我的问题来自一个TA cloning实验。所谓TA cloning，就是利用taq酶会在双链DNA 的3’尾部加一个未配对A碱基的原理，人工制造一种有缺口的质粒，缺口处分别在两端的3’处有一个未配对T碱基，那么这个T便能和经taq处理过的PCR产物尾部的A进行配对(图1)。这个方法比常规分子克隆的酶切再连接要简单方便很多。

在我用TA cloning将我的gene接到TA vector(pCRII vector)上后，为了确定我的基因的插入方向，我以这个质粒为模板做了四组PCR，一个primer在我的基因上(图2的primer 1)，另一个primer分别是是T7, SP6, M13 F 和 M13 R。

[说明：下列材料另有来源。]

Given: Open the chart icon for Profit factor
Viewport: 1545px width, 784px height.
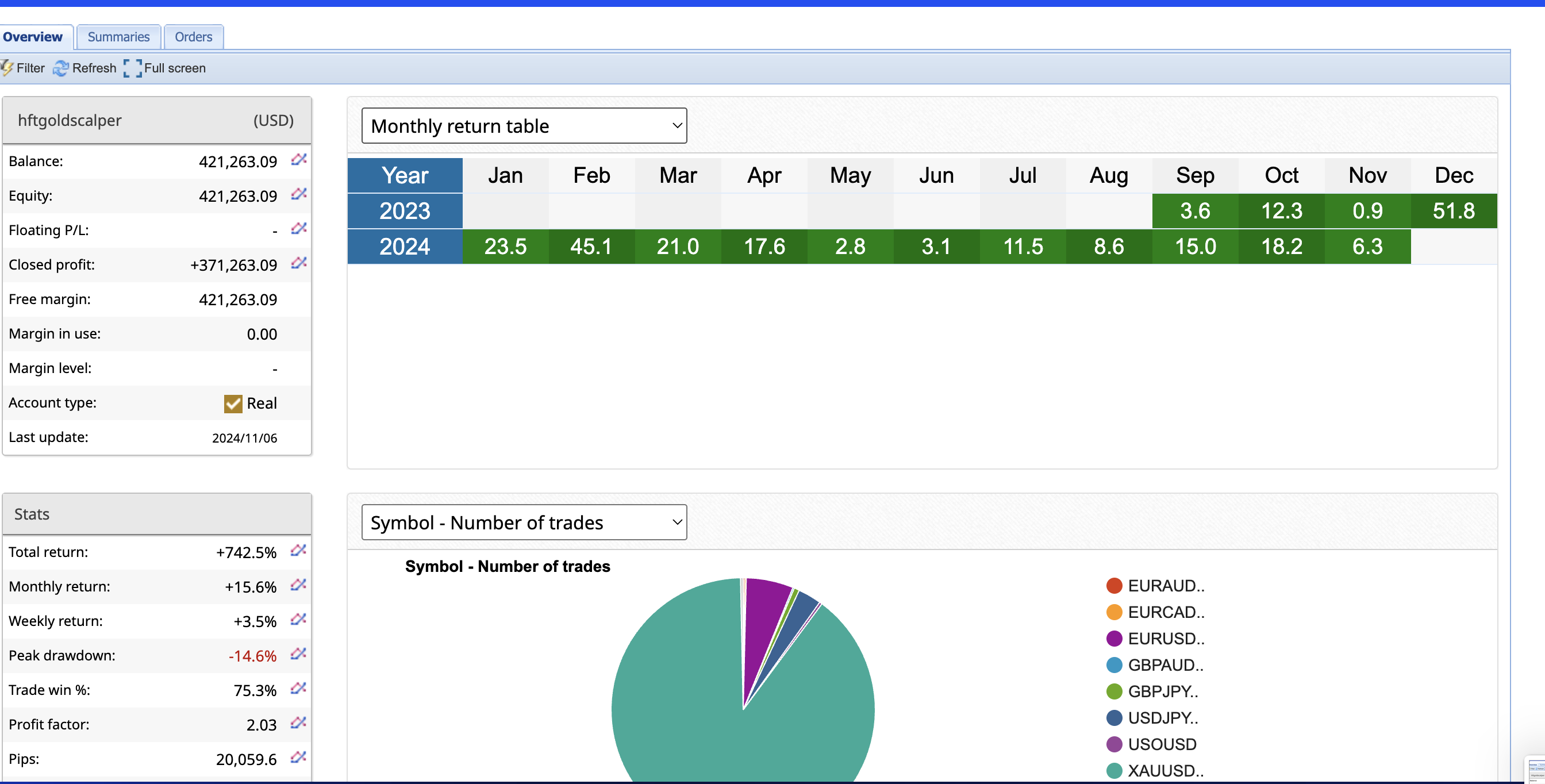Looking at the screenshot, I should click(x=298, y=723).
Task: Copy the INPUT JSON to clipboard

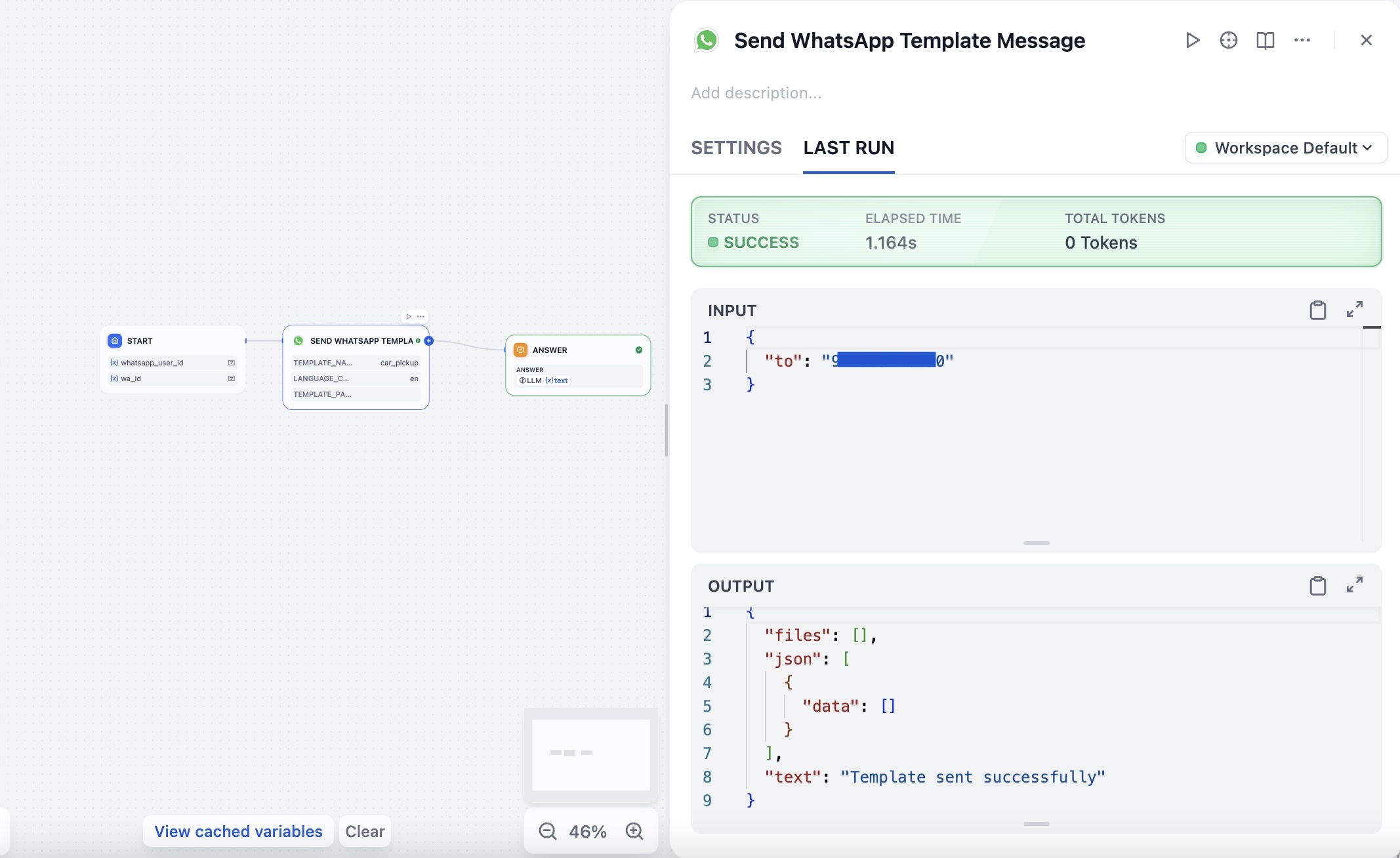Action: tap(1317, 310)
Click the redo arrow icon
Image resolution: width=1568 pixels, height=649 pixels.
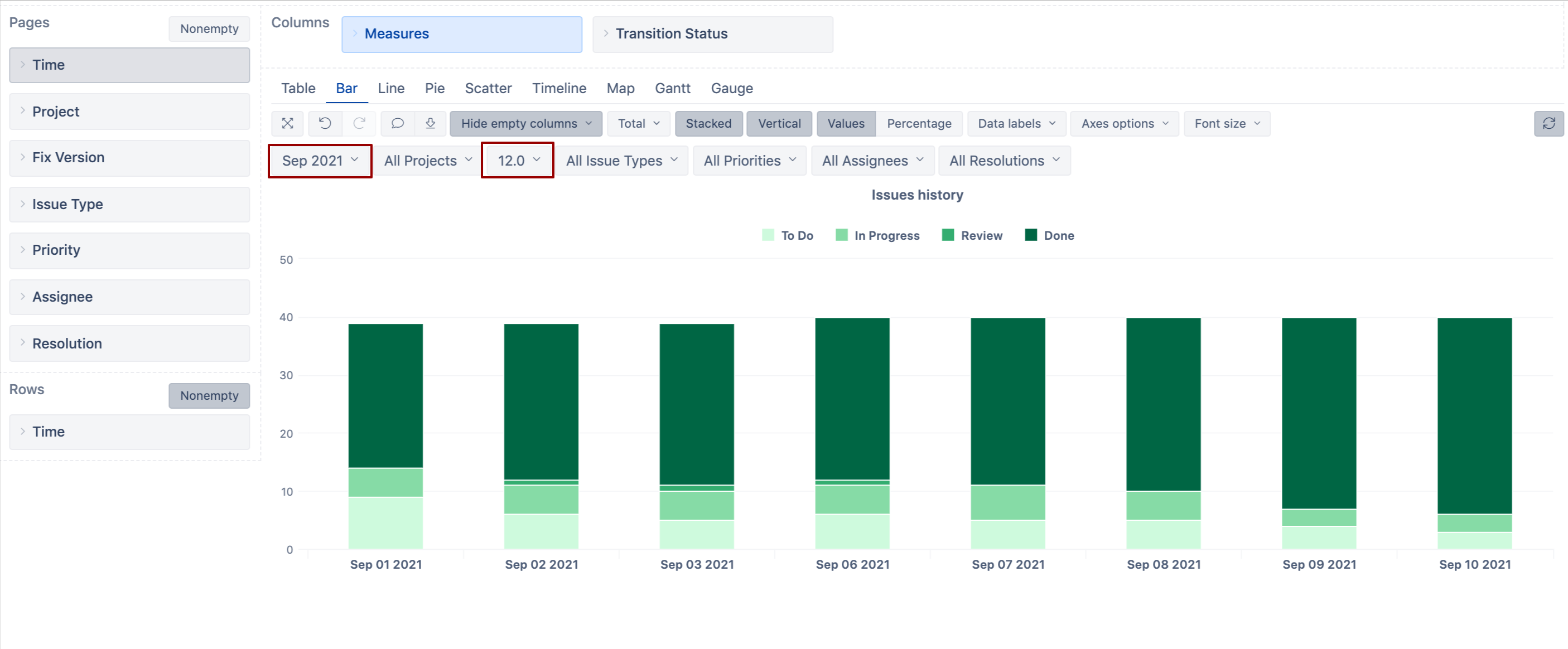[x=359, y=123]
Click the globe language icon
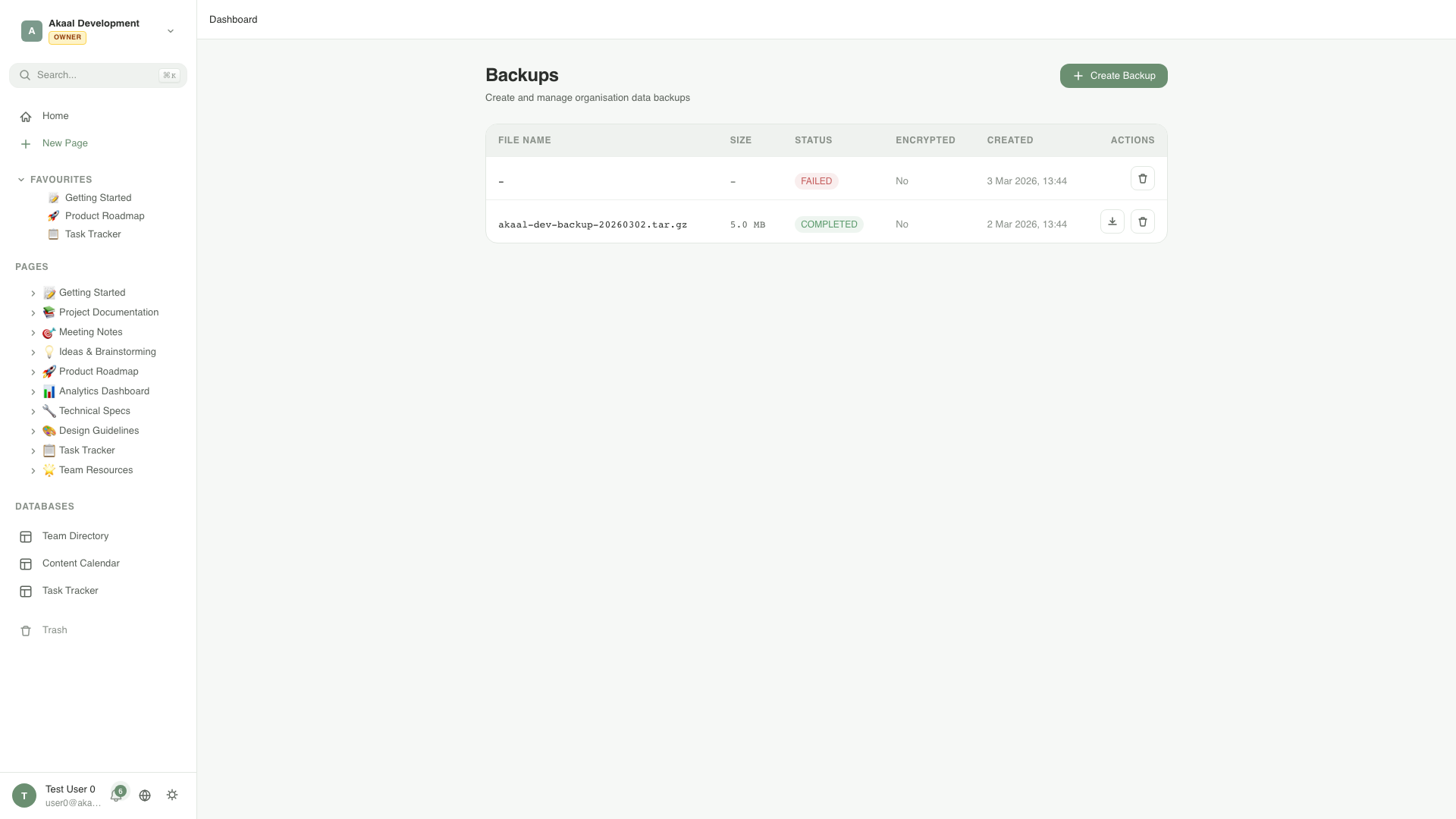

于是我的预期结果便是：要么primer 1 + T7 和primer 1 + M13 F 有产物而另外两对没有，或者反过来。
奇怪的结果产生了：四组PCR都扩出了大小基本一致的产物，也就是说两种插入方向的质粒混在了一起。然后我送过去测序，以M13F或M13R为测序primer。
我的预期结果是：如果真的混有两种方向的质粒，那么测序应该测不出来，大部分碱基的峰值都会很乱。
可是，测序结果正常，只有一种插入方向！
那么问题便是：为什么明明只有一种插入方向，PCR却能扩出两种方向？
并且，这个现象非常的reproducible，我克隆其它片段时也遇到了同样的情况。

PS 1：图3是pCRII质粒的信息
PS 2：如果有不错的实验设计想法，我可以考虑做一做。
PS 3：如果有做过TA克隆的朋友，可以试一试，看会不会遇到同样的问题。